● EXCERPTED TEXT
_____

Describe how responsible investment is incorporated
WillisTowersWatson (WTW) believes that ESG (and more broadly sustainability) related issues should be integrated into all parts of the investment process, including asset allocation and portfolio construction. WTW’s investment process aims to create portfolios of the highest quality as evaluated through a number of ‘lenses’, including sustainability. This helps to build robust, diversified portfolios to meet our clients’ risk and return requirements.
Sustainable investment is incorporated into WTW’s investment process through a number of avenues. The framework for doing this is to assess sustainability principally through two dimensions:
• Overall Portfolio Resilience: Exposure of the portfolio to sustainability-related risks and opportunities
• Underlying Manager Resilience: The extent to which, and success with which, sustainability is incorporated into the decisions made by managers in the portfolio
We have identified climate change as a critical and systemic priority, given the risk it presents to our clients’ investments, the ongoing resilience of the savings universe, and the planet as a whole. Therefore climate change is a key focus in portfolio construction – understanding risk exposures and reducing them through time, as well as identifying and investing effectively in the opportunities. This occurs both through top-down identification and analysis, as well as the bottom-up analysis.

_____

● MATERIAL SHOWN
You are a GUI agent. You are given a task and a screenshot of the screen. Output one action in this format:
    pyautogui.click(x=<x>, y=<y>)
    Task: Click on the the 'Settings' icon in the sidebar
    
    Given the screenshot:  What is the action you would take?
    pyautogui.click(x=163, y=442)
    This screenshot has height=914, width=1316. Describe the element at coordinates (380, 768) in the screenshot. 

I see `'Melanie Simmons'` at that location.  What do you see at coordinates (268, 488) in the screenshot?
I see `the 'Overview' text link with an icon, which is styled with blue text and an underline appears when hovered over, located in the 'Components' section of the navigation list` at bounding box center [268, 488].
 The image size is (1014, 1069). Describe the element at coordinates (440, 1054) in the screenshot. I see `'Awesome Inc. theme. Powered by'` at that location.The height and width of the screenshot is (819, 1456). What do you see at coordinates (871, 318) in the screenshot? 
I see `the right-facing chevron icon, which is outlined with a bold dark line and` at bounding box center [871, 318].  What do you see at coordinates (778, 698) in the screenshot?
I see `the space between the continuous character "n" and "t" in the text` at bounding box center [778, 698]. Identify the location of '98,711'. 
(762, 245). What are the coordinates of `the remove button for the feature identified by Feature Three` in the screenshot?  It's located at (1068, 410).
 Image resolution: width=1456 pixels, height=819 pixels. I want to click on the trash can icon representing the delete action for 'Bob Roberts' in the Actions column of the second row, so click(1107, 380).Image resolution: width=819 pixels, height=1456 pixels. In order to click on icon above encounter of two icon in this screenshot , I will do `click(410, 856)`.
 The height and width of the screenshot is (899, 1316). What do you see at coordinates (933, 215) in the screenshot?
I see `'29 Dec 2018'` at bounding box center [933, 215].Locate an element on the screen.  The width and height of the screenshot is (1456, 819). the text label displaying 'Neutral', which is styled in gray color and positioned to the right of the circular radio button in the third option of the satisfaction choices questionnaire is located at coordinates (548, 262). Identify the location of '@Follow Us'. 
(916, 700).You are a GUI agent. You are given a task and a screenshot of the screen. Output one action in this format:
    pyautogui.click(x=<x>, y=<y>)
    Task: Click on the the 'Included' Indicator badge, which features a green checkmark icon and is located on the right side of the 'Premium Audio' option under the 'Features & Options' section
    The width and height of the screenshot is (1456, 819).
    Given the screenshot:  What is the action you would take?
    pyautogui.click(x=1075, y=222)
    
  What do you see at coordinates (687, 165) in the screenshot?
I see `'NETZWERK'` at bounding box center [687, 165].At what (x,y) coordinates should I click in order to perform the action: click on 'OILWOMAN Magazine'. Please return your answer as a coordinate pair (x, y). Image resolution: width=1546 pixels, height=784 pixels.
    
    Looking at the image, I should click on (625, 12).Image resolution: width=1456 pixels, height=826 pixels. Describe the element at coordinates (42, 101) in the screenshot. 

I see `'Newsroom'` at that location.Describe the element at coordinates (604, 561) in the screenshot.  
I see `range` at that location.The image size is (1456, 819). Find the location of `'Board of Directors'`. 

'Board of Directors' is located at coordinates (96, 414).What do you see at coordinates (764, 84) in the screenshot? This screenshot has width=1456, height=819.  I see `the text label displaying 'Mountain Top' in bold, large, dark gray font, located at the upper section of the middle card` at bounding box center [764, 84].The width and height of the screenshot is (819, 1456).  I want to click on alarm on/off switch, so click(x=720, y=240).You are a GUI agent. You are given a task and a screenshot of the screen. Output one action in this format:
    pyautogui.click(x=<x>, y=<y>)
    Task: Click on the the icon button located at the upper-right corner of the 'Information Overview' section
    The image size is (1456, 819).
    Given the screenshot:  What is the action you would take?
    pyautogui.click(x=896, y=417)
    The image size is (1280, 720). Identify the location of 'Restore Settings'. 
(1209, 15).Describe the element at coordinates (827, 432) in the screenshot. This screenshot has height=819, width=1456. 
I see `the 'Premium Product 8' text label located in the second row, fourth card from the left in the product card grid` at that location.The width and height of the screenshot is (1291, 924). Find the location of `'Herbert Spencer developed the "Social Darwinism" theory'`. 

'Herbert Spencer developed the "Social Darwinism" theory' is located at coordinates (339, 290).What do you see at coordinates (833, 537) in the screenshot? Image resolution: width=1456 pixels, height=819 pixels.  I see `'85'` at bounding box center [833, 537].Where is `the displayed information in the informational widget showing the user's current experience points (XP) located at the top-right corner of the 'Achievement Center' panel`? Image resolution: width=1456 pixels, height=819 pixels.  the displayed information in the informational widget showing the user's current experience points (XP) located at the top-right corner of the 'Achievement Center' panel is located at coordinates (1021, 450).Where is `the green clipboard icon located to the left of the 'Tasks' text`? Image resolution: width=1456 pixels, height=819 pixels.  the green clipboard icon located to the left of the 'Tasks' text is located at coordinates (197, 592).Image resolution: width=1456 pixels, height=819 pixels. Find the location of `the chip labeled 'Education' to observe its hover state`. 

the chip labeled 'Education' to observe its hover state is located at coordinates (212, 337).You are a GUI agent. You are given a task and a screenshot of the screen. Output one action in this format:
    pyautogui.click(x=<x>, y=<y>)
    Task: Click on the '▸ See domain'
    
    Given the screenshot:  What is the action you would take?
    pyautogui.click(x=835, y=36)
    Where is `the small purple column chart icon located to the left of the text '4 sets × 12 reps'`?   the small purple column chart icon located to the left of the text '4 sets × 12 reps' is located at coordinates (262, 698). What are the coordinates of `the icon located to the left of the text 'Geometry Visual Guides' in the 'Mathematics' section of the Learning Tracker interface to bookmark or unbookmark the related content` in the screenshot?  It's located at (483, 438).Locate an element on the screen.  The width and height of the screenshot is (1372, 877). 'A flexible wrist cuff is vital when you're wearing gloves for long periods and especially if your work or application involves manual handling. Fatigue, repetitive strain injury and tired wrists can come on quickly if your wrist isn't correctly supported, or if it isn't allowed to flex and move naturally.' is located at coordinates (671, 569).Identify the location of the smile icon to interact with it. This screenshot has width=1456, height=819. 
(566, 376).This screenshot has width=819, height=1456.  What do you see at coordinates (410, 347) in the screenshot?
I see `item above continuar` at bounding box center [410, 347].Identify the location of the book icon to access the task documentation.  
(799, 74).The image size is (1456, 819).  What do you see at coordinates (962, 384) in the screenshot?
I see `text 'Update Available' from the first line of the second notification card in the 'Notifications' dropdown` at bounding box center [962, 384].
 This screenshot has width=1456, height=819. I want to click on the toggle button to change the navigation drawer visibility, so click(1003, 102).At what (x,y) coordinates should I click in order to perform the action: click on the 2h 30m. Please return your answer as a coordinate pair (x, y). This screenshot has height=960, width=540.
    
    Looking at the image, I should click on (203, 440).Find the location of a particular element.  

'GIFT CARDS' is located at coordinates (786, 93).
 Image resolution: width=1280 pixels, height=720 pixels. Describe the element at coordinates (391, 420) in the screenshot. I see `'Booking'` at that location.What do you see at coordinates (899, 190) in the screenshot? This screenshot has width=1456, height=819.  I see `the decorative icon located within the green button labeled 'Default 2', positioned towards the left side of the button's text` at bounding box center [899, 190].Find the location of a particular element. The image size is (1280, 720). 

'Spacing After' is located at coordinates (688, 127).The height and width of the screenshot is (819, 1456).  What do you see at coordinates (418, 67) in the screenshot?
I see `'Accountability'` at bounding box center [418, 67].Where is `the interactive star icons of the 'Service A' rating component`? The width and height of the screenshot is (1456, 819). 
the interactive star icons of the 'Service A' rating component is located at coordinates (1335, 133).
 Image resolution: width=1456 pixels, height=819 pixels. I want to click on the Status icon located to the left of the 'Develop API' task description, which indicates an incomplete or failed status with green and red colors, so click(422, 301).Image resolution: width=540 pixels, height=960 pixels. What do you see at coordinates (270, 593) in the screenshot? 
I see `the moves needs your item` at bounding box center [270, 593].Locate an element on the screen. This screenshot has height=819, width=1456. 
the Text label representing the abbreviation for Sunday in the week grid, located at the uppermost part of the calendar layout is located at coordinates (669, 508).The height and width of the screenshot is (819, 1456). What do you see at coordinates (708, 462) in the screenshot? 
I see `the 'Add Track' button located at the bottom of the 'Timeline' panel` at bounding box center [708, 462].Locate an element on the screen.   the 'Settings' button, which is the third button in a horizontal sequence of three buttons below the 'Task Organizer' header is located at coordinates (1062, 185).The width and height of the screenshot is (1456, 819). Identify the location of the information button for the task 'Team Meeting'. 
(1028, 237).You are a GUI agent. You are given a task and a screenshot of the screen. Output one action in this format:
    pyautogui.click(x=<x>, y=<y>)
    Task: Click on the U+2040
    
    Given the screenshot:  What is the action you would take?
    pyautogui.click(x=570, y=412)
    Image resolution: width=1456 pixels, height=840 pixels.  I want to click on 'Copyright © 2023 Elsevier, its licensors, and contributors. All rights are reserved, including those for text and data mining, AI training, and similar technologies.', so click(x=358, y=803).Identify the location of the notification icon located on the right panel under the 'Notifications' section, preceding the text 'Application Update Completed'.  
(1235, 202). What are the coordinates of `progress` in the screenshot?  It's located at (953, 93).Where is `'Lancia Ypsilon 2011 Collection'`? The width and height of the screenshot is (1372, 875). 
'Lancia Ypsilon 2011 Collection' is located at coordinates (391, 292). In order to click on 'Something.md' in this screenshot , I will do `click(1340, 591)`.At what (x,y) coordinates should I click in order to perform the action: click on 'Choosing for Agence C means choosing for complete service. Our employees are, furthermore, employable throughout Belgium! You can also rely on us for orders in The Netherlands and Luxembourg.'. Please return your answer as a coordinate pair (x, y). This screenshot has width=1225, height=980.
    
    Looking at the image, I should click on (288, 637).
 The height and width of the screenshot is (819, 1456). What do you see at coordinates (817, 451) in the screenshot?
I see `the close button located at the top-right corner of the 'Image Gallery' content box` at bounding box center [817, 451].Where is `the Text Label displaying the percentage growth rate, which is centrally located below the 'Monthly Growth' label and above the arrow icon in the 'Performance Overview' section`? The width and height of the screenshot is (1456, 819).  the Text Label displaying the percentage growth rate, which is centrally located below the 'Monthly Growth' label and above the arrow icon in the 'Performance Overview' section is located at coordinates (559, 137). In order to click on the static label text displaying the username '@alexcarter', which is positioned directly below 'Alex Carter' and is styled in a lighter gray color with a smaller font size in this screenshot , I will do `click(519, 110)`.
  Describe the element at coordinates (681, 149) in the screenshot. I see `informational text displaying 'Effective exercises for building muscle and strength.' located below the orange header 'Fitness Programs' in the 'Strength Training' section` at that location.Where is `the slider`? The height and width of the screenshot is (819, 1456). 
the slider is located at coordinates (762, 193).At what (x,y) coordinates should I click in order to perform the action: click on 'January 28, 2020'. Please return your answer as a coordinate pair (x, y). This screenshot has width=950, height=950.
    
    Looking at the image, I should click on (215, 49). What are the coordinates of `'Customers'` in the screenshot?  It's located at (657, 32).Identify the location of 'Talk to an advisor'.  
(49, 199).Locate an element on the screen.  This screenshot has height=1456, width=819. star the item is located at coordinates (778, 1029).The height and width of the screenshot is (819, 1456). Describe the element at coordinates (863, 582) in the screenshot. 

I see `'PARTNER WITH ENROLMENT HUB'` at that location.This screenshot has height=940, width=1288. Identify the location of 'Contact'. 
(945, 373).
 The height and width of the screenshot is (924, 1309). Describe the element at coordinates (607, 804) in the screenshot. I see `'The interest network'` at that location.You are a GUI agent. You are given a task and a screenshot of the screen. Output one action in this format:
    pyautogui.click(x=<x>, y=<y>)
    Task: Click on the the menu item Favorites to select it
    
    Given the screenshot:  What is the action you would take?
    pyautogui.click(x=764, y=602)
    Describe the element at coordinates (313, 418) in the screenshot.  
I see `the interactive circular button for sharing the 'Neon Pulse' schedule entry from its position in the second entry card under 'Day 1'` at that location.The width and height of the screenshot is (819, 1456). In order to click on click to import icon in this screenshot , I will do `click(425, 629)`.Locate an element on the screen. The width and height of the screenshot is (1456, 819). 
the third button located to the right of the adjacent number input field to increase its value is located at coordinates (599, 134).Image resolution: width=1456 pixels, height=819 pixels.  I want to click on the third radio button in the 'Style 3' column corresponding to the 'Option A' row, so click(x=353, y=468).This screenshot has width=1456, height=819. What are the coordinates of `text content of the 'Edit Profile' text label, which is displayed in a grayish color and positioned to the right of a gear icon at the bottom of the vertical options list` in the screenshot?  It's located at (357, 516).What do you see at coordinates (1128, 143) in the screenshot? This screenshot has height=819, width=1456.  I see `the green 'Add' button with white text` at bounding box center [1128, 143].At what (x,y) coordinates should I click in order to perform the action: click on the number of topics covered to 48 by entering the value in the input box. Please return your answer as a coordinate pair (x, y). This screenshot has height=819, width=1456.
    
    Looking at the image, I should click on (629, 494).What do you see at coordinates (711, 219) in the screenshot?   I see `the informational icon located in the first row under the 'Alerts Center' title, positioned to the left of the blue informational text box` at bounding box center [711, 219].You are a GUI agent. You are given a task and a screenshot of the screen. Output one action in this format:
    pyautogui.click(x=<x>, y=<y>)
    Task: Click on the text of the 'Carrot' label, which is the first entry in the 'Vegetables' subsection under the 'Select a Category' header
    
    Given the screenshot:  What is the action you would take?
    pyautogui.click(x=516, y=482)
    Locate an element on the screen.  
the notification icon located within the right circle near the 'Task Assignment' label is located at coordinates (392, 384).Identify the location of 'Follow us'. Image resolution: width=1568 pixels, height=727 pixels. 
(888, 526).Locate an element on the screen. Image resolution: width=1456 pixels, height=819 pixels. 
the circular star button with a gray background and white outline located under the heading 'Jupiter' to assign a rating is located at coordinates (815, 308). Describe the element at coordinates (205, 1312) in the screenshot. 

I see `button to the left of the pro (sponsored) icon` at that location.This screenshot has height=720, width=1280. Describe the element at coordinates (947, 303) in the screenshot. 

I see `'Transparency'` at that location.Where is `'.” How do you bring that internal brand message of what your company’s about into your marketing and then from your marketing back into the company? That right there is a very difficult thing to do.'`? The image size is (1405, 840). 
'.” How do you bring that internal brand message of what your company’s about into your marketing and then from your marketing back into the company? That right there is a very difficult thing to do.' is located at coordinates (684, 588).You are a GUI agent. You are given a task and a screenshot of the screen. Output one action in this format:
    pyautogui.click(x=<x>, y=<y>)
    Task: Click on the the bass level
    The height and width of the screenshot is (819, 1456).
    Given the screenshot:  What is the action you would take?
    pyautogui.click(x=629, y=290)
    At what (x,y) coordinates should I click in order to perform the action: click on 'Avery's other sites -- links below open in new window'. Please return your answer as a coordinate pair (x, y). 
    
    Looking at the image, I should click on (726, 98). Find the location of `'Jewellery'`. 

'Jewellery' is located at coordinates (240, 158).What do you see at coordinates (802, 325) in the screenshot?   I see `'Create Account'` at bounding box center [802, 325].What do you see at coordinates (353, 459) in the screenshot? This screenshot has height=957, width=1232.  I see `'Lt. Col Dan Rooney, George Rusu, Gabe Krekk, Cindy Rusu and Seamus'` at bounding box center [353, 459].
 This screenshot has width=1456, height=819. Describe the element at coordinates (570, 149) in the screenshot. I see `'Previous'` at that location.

_____

● WORK ORDER
Reproduce the passage on responsible investment between "Describe how responsible" and "and return requirements.", inclusive.

● TASK OUTPUT
Describe how responsible investment is incorporated
WillisTowersWatson (WTW) believes that ESG (and more broadly sustainability) related issues should be integrated into all parts of the investment process, including asset allocation and portfolio construction. WTW’s investment process aims to create portfolios of the highest quality as evaluated through a number of ‘lenses’, including sustainability. This helps to build robust, diversified portfolios to meet our clients’ risk and return requirements.